- **Source data**

_ _ _

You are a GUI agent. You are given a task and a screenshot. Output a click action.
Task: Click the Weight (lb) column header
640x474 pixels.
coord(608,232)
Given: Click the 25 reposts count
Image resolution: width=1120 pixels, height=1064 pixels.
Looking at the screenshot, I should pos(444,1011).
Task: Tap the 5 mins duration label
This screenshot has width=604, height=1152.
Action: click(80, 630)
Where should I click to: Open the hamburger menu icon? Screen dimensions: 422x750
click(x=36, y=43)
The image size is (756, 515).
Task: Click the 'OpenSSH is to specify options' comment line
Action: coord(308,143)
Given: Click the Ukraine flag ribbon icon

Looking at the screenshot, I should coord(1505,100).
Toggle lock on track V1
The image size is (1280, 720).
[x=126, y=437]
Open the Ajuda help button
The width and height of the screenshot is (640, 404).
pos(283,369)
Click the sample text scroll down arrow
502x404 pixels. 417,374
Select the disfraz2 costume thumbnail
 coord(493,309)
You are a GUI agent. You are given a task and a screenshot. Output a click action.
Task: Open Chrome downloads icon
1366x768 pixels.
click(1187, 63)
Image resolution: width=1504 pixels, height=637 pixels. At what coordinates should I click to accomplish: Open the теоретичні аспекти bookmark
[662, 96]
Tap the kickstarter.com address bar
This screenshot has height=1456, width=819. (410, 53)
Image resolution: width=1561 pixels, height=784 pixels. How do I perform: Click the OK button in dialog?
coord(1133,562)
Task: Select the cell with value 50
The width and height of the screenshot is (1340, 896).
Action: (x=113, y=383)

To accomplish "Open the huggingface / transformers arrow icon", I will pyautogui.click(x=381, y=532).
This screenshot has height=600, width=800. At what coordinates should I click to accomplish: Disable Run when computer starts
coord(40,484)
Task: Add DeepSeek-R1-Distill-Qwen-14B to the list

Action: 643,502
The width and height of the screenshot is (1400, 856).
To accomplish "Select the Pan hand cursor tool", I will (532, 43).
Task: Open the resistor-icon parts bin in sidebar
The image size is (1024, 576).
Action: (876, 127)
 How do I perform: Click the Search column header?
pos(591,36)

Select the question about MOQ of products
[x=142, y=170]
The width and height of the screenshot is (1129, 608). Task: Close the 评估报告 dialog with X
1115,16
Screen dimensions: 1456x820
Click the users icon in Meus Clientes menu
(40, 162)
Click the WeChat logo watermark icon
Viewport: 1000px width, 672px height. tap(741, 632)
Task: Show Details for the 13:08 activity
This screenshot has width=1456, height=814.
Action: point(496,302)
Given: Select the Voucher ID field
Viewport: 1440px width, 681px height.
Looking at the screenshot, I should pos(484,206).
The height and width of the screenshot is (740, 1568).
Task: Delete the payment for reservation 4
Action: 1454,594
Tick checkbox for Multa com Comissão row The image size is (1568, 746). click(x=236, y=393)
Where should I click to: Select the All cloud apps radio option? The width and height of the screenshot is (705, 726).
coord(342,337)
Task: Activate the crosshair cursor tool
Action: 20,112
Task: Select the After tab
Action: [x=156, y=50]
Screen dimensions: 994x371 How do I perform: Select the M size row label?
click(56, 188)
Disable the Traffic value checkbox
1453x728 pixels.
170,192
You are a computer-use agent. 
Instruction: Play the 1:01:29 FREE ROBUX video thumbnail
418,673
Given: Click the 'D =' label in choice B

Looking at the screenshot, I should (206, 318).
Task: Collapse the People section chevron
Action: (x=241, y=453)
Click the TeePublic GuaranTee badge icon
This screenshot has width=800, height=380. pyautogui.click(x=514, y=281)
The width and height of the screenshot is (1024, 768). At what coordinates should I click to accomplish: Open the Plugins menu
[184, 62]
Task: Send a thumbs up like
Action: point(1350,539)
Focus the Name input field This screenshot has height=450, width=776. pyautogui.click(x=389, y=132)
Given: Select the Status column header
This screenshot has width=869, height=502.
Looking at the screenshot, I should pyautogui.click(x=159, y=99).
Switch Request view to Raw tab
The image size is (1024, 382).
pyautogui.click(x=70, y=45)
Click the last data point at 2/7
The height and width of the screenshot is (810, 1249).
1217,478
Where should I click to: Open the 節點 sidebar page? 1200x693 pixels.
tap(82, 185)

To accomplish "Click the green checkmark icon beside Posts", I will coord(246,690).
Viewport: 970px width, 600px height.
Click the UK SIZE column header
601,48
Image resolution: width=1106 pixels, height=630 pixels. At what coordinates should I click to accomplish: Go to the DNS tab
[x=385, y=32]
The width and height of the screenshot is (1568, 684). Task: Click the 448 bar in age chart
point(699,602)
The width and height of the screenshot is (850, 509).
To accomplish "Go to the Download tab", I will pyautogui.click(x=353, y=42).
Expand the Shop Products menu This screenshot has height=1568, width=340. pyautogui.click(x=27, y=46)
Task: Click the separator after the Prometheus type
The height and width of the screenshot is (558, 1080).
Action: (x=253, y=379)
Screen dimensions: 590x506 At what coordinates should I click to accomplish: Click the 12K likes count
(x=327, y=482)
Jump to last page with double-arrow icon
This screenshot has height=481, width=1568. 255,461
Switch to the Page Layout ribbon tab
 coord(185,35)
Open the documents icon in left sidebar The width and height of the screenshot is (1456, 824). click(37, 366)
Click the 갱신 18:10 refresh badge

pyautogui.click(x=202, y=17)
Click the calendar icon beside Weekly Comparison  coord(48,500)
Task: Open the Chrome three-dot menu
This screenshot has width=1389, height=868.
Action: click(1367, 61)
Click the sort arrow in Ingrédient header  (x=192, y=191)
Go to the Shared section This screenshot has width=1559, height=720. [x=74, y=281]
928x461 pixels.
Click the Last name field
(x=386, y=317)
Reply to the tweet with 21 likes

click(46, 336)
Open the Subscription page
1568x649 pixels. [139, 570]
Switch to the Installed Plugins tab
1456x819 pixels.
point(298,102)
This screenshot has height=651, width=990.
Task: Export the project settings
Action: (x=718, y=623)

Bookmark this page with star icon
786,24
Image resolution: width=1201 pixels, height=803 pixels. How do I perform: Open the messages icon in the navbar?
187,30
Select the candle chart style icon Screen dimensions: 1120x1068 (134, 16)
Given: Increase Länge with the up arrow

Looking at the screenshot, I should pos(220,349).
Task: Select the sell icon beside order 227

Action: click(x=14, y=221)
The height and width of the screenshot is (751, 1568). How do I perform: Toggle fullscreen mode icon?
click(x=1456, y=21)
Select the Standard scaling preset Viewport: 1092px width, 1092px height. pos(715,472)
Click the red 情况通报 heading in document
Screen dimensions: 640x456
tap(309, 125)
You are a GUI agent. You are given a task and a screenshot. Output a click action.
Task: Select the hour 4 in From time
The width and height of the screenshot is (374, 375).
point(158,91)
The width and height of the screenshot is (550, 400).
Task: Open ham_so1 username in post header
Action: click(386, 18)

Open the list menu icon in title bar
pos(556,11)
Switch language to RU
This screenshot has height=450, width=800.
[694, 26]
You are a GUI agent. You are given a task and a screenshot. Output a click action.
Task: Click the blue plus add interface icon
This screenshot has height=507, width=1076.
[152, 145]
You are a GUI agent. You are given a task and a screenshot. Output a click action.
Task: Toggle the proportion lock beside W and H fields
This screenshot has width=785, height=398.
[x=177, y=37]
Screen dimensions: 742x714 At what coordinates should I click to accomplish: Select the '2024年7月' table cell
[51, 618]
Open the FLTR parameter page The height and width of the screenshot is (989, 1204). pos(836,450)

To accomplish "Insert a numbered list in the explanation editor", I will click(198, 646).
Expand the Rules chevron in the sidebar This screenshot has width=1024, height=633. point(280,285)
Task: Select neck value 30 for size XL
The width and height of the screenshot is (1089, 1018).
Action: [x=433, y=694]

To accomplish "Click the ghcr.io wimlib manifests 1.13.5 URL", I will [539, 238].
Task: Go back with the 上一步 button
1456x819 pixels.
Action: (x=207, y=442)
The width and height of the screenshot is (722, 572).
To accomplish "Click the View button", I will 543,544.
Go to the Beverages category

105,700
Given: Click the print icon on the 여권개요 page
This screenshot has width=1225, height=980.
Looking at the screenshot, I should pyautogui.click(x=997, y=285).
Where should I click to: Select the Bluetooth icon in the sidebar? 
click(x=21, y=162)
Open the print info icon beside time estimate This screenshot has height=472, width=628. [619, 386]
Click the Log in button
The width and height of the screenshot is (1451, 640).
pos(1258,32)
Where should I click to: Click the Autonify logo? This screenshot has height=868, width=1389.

_ _ _

- **Exercise directions**
Quote the items starting at the line that contains "will click(198, 646)." and ending at the end of the items, both included.

- **Result**
To accomplish "Insert a numbered list in the explanation editor", I will click(198, 646).
Expand the Rules chevron in the sidebar This screenshot has width=1024, height=633. point(280,285)
Task: Select neck value 30 for size XL
The width and height of the screenshot is (1089, 1018).
Action: [x=433, y=694]

To accomplish "Click the ghcr.io wimlib manifests 1.13.5 URL", I will [539, 238].
Task: Go back with the 上一步 button
1456x819 pixels.
Action: (x=207, y=442)
The width and height of the screenshot is (722, 572).
To accomplish "Click the View button", I will 543,544.
Go to the Beverages category

105,700
Given: Click the print icon on the 여권개요 page
This screenshot has width=1225, height=980.
Looking at the screenshot, I should pyautogui.click(x=997, y=285).
Where should I click to: Select the Bluetooth icon in the sidebar? 
click(x=21, y=162)
Open the print info icon beside time estimate This screenshot has height=472, width=628. [619, 386]
Click the Log in button
The width and height of the screenshot is (1451, 640).
pos(1258,32)
Where should I click to: Click the Autonify logo? This screenshot has height=868, width=1389.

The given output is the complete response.